Yesterday afternoon I wrote about discernment and the importance of walking with the wise. If a Christian wants to gain discernment, he must seek wisdom, and to find wisdom he must walk with the wise. Steven Curtis Chapman wrote a song called “Walk with the Wise” which contained these words: “I’ve learned to look for answers in those born before my time / As I listen to them tell me what they’ve learned in their lives / I talk to friends with understanding much deeper than my own / And gain wisdom beyond measure I could never find alone.”
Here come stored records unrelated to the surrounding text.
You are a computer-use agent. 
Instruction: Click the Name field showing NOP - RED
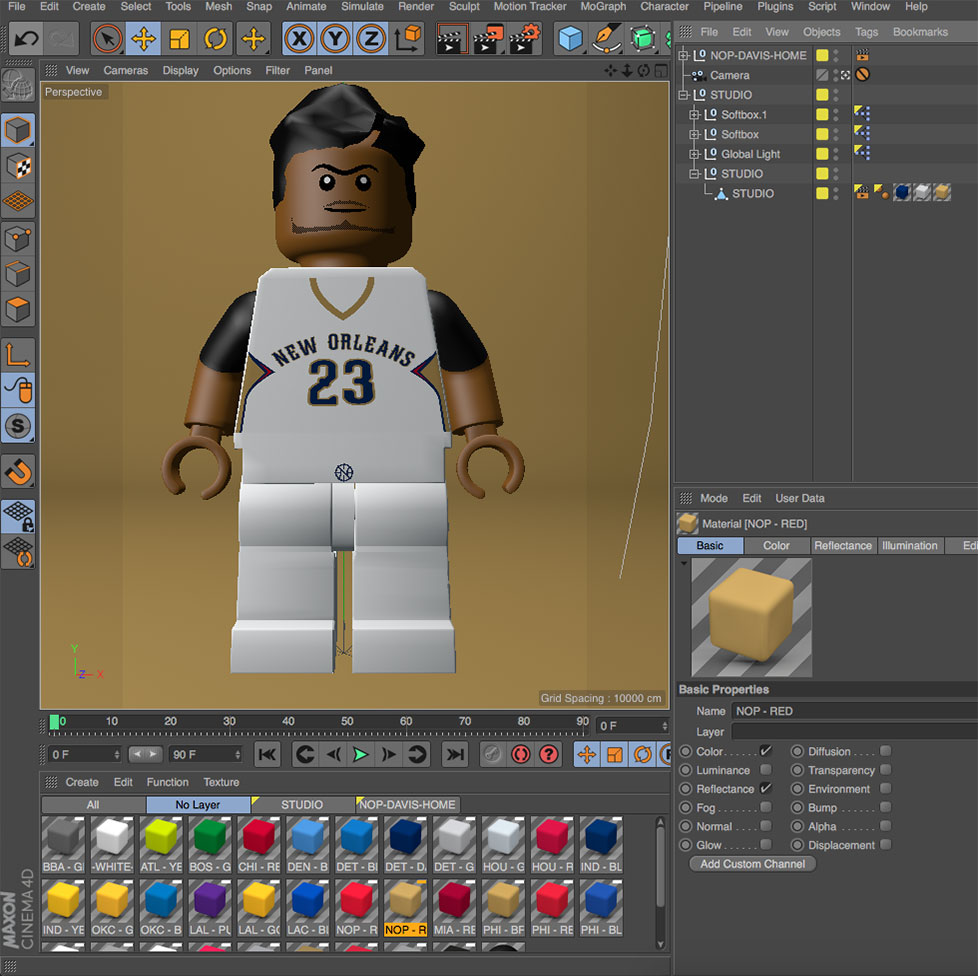(855, 710)

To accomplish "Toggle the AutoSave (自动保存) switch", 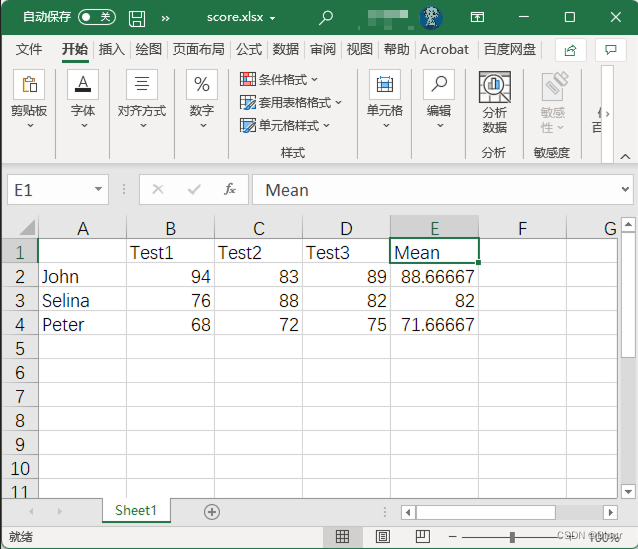I will tap(97, 17).
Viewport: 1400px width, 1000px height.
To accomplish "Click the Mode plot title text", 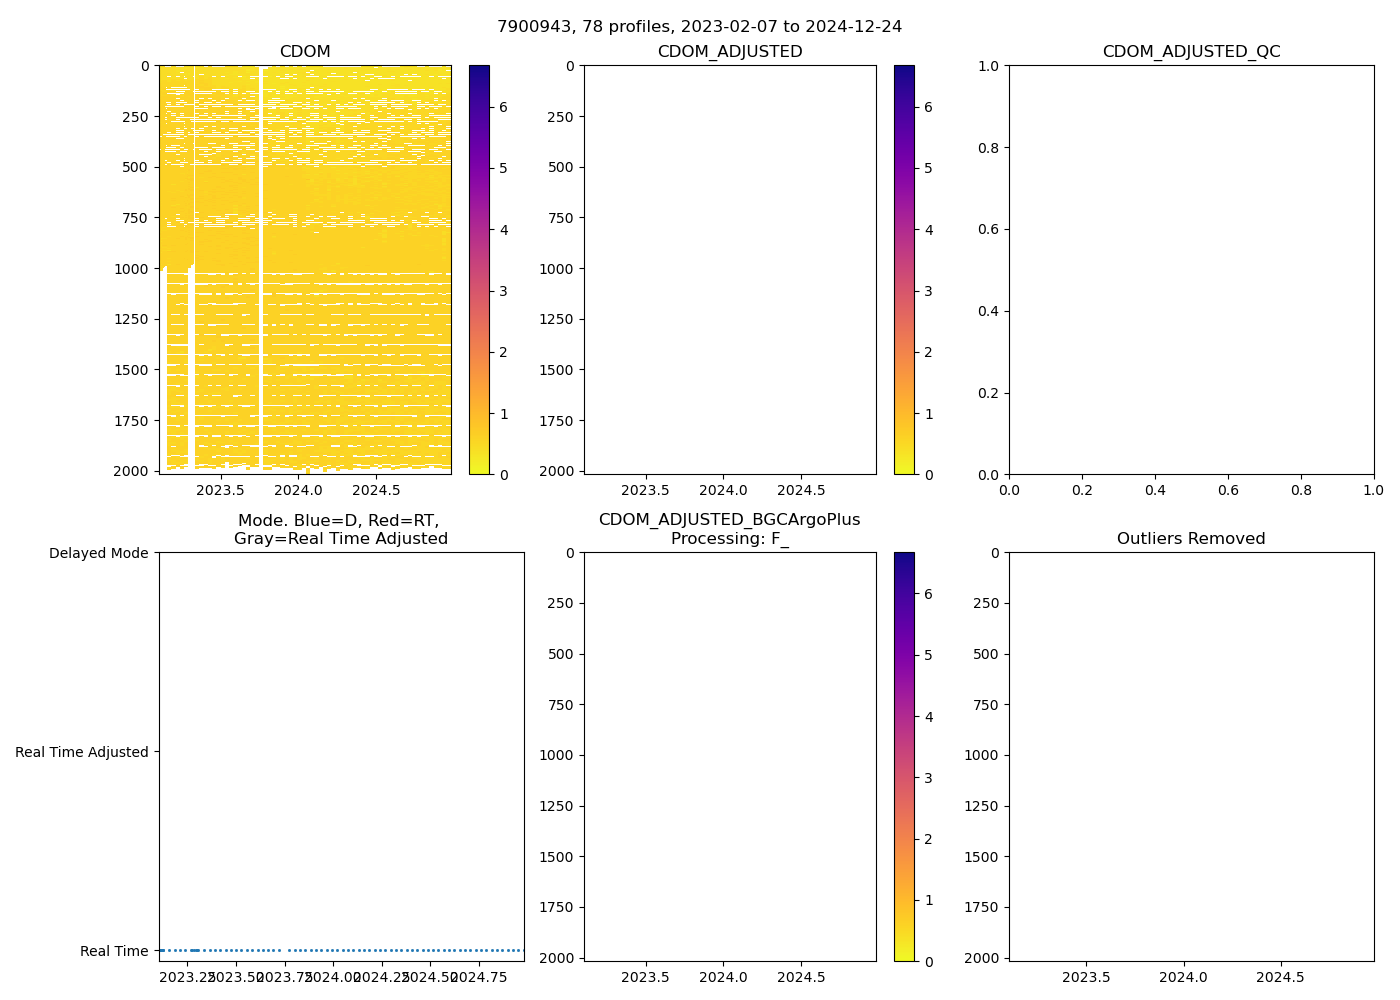I will (x=340, y=530).
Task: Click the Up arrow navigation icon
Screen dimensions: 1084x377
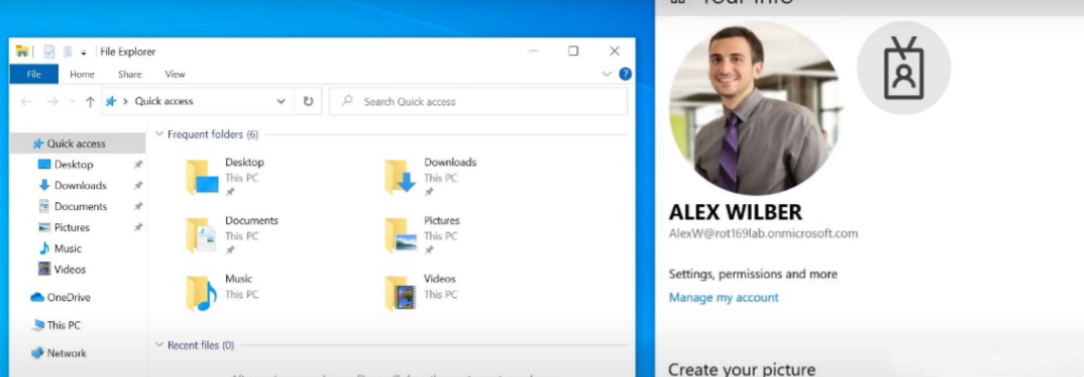Action: pyautogui.click(x=90, y=102)
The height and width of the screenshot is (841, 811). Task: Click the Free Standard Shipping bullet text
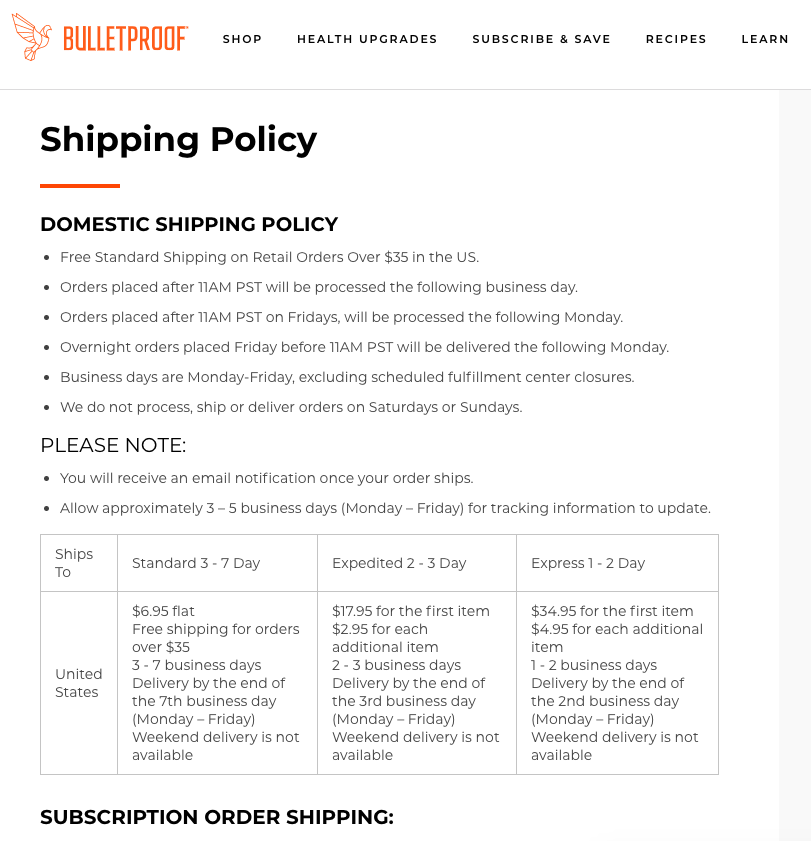(x=269, y=257)
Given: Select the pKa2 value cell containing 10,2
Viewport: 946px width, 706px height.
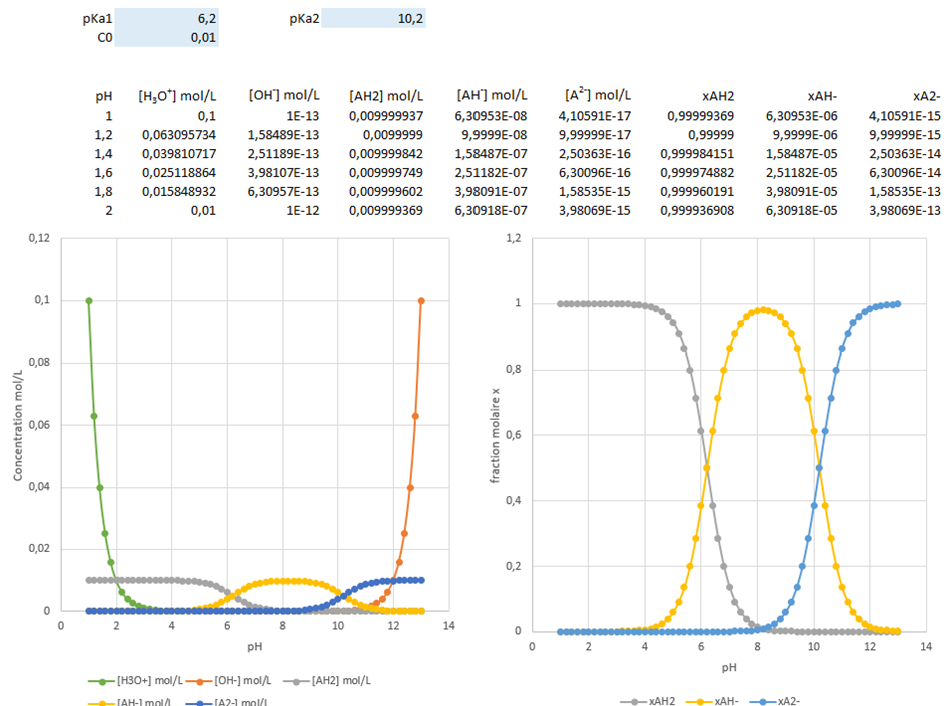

With that in mind, I would invite you to read a column recently written by Steve Camp. To be truthful, he did not write the column as much as he compiled it from the writings of A.W. Tozer. Tozer, as you may know, died in 1963 after a lifetime of ministry in Chicago, Toronto and around the world. He was known as a 20th century prophet and that title has become more meaningful in the years after his death. The mark of one who truly understands the Word of God is that his words remain true long after his death. Tozer’s words ring as true today as they did fifty years ago. Reading his sermons, books and articles, you could be excused for thinking that he wrote them just yesterday after looking at the average evangelical church. Listen to some of his words:

Then there are some among us these days who have to depend upon truckloads of gadgets to get their religion going, and I am tempted to ask: What will they do when they don’t have the help of the trappings and gadgets? The truck can’t come along where they are going!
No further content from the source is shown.